Diante desse desprezo ninguém ousou enfrenta-lo porque, não tendo as qualidades que ele
ostensivamente, sentiam-se inferiores à ele e isto era o suficiente para ninguém o
afrontasse.

- Deixa o gajo gabar-se ele pensa que o facto de ser feito de um material diferente
do que somos é motivo suficiente para nos humilhar- reclamava o pretinho.

- Deixa o gajo gabar-se? Compadre Preto acha que pelo facto de ser feito de
material diferente deve desprezar-nos? Isso não pode ficar assim.
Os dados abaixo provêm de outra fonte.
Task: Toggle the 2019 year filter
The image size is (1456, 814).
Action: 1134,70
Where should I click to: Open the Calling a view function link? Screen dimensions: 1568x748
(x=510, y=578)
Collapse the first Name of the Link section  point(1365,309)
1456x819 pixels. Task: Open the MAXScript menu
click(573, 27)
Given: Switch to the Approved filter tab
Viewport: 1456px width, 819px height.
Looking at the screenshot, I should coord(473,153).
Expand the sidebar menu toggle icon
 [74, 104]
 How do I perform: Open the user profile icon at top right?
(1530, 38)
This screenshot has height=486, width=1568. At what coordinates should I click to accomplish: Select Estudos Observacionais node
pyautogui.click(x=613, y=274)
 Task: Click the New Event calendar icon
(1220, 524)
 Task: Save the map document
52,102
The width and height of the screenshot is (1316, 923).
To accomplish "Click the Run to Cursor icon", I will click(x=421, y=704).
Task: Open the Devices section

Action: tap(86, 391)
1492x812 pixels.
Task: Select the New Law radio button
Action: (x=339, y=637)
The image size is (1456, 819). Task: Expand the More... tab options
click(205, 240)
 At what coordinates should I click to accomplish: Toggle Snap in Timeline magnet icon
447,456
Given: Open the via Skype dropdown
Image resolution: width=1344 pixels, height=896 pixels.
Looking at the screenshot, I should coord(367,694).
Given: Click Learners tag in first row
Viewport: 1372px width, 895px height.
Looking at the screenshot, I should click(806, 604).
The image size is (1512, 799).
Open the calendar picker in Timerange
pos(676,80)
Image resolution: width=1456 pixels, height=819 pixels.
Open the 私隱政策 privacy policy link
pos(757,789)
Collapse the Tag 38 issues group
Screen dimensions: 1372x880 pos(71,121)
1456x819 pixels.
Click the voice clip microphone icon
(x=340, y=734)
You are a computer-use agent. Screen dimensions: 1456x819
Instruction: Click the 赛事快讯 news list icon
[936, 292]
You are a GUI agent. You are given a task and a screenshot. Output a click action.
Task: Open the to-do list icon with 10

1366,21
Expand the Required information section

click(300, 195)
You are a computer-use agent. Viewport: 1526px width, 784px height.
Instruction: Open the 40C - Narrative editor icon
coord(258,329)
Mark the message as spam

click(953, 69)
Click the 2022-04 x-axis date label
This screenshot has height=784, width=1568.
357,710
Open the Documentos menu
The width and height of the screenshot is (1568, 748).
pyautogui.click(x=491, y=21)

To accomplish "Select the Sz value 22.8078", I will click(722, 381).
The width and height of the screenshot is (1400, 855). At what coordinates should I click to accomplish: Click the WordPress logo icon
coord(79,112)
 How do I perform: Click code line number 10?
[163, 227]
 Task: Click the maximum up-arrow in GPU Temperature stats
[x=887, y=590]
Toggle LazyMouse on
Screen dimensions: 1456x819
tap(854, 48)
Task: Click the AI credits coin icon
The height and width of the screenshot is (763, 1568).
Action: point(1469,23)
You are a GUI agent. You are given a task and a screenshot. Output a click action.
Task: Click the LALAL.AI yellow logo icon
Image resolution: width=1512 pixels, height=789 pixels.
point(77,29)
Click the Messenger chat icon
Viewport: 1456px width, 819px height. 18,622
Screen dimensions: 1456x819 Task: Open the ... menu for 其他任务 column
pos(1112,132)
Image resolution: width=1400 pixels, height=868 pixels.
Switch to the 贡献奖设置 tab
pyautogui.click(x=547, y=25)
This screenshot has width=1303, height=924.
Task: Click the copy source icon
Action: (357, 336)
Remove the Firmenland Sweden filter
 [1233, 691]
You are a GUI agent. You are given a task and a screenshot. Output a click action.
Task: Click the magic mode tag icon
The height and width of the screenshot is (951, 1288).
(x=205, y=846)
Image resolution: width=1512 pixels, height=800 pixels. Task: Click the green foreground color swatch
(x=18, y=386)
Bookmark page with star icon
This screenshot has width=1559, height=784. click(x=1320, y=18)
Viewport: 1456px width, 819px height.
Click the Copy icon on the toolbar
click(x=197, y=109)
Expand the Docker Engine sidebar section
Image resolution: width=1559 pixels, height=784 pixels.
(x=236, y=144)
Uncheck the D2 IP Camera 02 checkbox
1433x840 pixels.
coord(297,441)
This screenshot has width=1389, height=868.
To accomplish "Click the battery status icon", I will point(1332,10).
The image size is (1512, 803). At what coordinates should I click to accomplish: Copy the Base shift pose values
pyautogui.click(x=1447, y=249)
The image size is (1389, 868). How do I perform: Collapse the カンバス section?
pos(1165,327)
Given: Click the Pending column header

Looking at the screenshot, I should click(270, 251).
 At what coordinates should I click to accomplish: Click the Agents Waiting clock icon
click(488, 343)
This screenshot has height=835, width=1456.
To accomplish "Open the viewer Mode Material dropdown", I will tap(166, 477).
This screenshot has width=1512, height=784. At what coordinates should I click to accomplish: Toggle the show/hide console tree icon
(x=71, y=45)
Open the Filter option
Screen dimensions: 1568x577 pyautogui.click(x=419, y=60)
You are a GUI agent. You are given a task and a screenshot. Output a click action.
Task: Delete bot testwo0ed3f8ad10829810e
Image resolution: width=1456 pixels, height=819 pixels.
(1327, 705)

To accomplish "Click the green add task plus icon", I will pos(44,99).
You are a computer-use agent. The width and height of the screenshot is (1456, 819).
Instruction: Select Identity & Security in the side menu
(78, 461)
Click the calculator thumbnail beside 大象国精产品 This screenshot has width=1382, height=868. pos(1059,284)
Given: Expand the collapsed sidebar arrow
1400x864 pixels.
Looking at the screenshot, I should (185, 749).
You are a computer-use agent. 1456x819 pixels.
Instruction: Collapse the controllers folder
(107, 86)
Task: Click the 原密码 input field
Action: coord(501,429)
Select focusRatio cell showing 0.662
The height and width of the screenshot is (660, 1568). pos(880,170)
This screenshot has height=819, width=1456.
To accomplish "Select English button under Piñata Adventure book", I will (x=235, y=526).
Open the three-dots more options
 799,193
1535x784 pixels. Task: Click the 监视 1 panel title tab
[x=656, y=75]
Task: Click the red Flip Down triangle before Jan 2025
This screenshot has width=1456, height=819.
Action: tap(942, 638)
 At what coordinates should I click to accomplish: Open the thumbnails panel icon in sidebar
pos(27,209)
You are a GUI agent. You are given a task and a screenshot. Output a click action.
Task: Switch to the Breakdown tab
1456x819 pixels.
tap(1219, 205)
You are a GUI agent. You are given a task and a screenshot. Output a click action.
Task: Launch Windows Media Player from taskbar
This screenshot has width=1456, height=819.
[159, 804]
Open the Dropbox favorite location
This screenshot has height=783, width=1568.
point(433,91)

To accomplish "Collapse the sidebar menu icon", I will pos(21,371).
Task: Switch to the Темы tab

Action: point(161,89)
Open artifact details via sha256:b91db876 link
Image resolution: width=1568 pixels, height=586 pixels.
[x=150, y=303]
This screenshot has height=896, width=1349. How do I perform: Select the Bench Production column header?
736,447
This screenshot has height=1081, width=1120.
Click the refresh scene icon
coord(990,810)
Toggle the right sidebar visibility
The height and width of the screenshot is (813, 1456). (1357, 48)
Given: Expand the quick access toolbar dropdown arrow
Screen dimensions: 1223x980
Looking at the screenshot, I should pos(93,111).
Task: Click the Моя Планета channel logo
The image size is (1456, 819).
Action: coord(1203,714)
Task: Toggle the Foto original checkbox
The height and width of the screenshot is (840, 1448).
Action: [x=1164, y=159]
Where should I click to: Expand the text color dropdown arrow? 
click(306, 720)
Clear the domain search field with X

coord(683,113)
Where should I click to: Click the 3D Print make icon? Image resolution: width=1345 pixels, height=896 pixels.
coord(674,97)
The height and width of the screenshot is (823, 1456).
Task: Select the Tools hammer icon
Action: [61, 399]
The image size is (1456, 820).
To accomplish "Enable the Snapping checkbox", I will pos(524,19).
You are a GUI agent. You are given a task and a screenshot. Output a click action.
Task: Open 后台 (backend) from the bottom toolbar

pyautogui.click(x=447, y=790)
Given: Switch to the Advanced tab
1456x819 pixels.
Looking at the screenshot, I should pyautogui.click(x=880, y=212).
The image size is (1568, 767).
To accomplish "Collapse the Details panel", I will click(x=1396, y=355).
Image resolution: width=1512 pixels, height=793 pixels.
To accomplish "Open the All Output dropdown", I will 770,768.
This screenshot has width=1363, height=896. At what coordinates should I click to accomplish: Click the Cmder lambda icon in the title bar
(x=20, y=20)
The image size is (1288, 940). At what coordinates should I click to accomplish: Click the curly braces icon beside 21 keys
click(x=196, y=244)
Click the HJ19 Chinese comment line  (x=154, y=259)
Durante muito tempo todos os quadros tiveram que conviver com um quadro que era
considerado por todos como arrogante, petulante, alguém que usava as qualidades para
humilhar os outros, alguém que ao invés de trazer algum valor acrescentado com o facto de
ser moderno, muito inteligente, competente, só trazia conflitos e desarmonia naquele
sociedade, que até a sua chegada sempre foi vista como uma sociedade pacífica, solidária,
onde o respeito mútuo era o princípio dominante. Agora com a sua chegada e com as
atitudes que demonstrava, os quadros prenunciavam a chegada do inferno para aquele
comunidade onde a harmonia e a paz existentes só eram comparadas a que existiam no
paraíso.

Alguns se perguntavam sobre o que fazer para inverter o quadro. Os conformistas achavam
que nada havia a ser feito pois ninguém podia fazer-lhe frente, os inconformados achavam
que algo devia ser feito, mas não sabiam concretamente o que fazer para mudar a situação.
Os religiosos achavam que tudo se resolveria apenas com as orações incluindo nelas preces
e intenções a favor do restabelecimento da paz na comunidade. Os quadros pessimistas
achavam que tudo que se pensasse fazer era inútil pois estavam certo de que as acções
para mudar a situação só resultariam em fracasso, já os quadros optimistas pensavam
diferente, entendiam que qualquer coisa que fosse feita seria boa, pois a mudança se dá
com acções sejam elas grandes ou pequenas.

O tempo foi passando e o Verdinho ia cimentando com veemência a sua arrogância e


prepotência, ninguém fazia nada e aos poucos se ia tornando o rei dos quadros na Escola e
na comunidade, pois cada dia que passasse era oportunidade para consolidar a posição e o
estatuto que só ele tinha. Os outros quadros perdendo-se em discussões inúteis, não
estavam dispostos a fazer nada, apenas discutiam e trocavam opiniões sem, no entanto,
por em prática as milhares de ideias ricas, e muitas delas oportunas, que tinham.

Passado mais algum desde a consolidação da sua posição, toda a sua vaidade começou a
acabar porque por erro a direcção da escola comprou muitos marcadores permanentes e
não se podia escrever mais nele e nos outros quadros seus conterrâneos. Ai entrou em cena
um novo quadro chamado Verdinho que estava decidido humilhar o Branquinho.

Mal chegou na Escola disse logo ao Branquinho:

- Então és tu o gabarola que vive gritando aos quatro ventos do mundo que nós,
quadros a giz, não prestamos não é?

- Sou sim! Respondeu o Branquinho e continuou – ouve lá, ó seu Verdinho de uma
figa, não é por seres o novo quadro aqui na Escola que me vás humilhar. Não permito
humilhação nem que para isso eu tenha que chegar as vias de facto contigo! Retorquiu
Branquinho que já começava a ter os ânimos a flor da pele.